Home Minister Sushil Kumar Shinde, in charge of the police force, fielded harsh criticism for the water cannons and tear gas used by police against protesters last week. To appease growing fury, he has indicated several female officers will be hired in an alleged move to increase safety for women. This is small but important public relations move for Shinde, but considering they will still be working for a force that does not deem it necessary to file rape cases, there are no indications of how this will help in the long run.

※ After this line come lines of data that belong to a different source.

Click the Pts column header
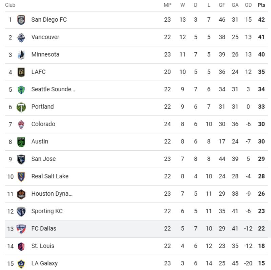coord(261,5)
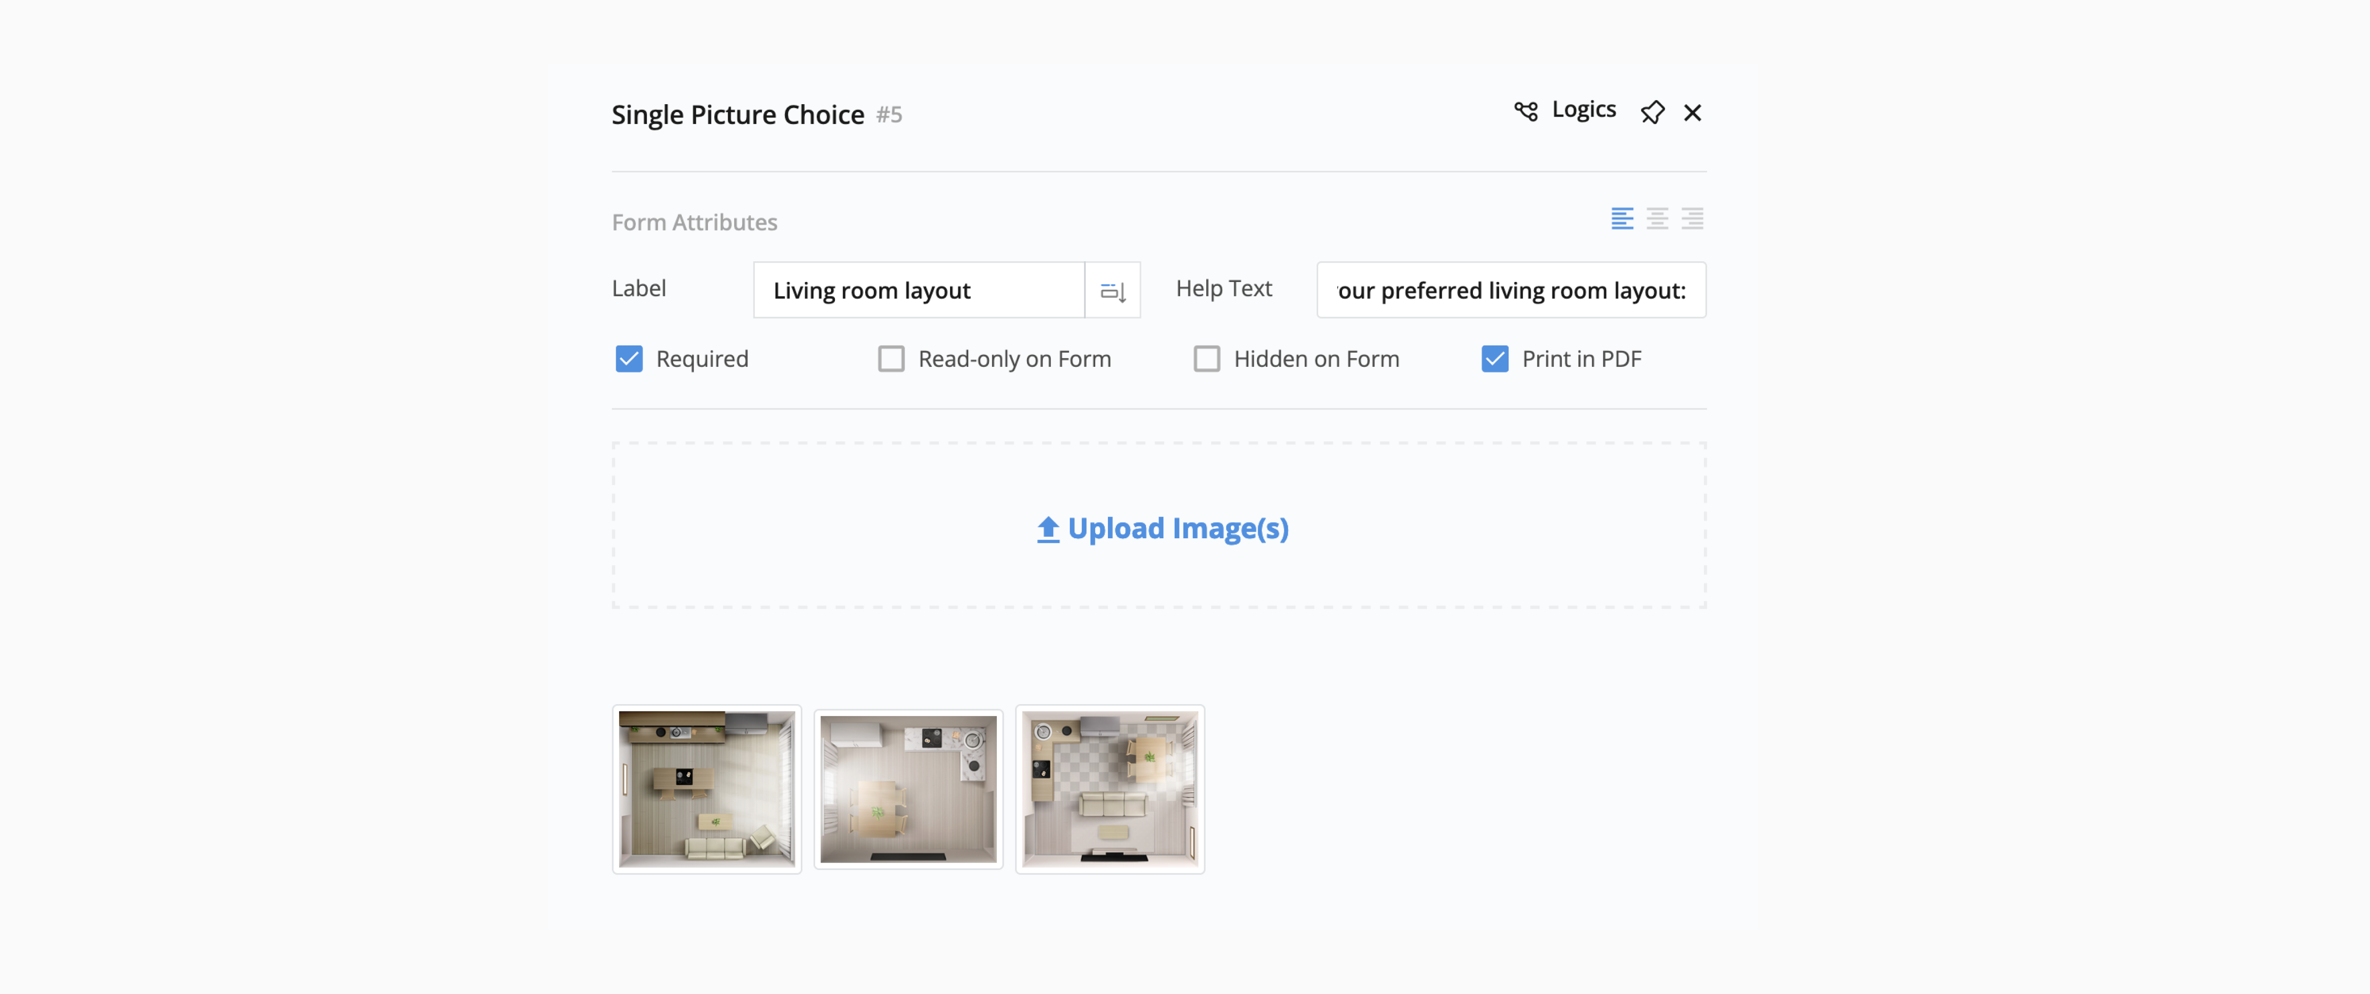This screenshot has height=994, width=2370.
Task: Click the upload arrow icon
Action: tap(1048, 529)
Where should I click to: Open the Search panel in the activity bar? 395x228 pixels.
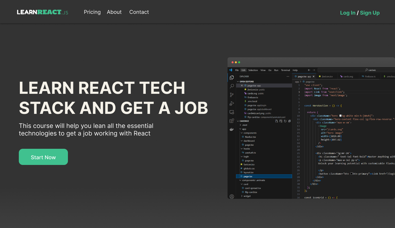pos(231,86)
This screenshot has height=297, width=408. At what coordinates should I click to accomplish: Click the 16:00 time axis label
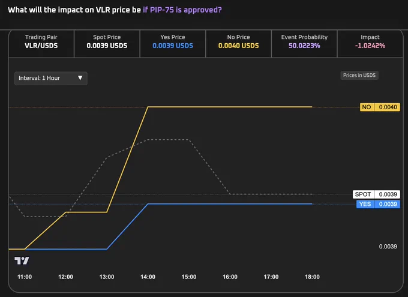tap(230, 277)
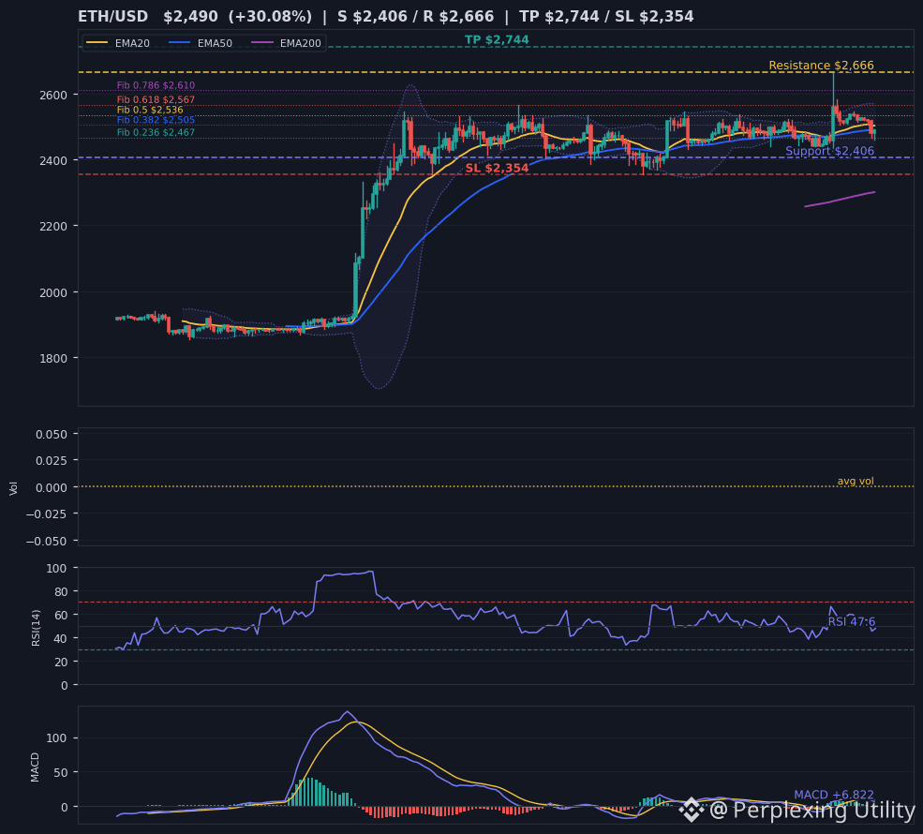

Regarding the protests, I was told by Delhi-based deputy news editor of the Hindustan Times Raghav Chopra, that the protests are calming down for the time being as people see the justice carrying on its course quickly, as opposed to the notorious wait millions of back-logged cases face in India. He tells me that, "there are two burning questions right now" cycling through politicians and protesters alike. The legal question is how to prosecute the supposedly most violent of the accused, the minor in question. Since he is just shy of 18, Chopra says according to the "Juvenile Justice Act ... the accused can be sentenced to a maximum prison term of three years, irrespective of the crime they are charged with. It also has a provision for bail once the police file the charge sheet." Many are calling for a change in the law to take into consideration the severity of the crime committed. The social question looms in the media all around the world. Politicians and government officials' controversial statements have, as Chopra indicates, "exposed the great divide in Indian society, bringing to the fore a mindset which is far removed from the predominantly urban middle class public protests which were seen as a spontaneous reaction to the crime."
You can find more information here and here about what's been going on with the Jyoti Singh Pandey story. As is India is the world's largest democracy, the fight for women's rights in the country has a potentially huge impact.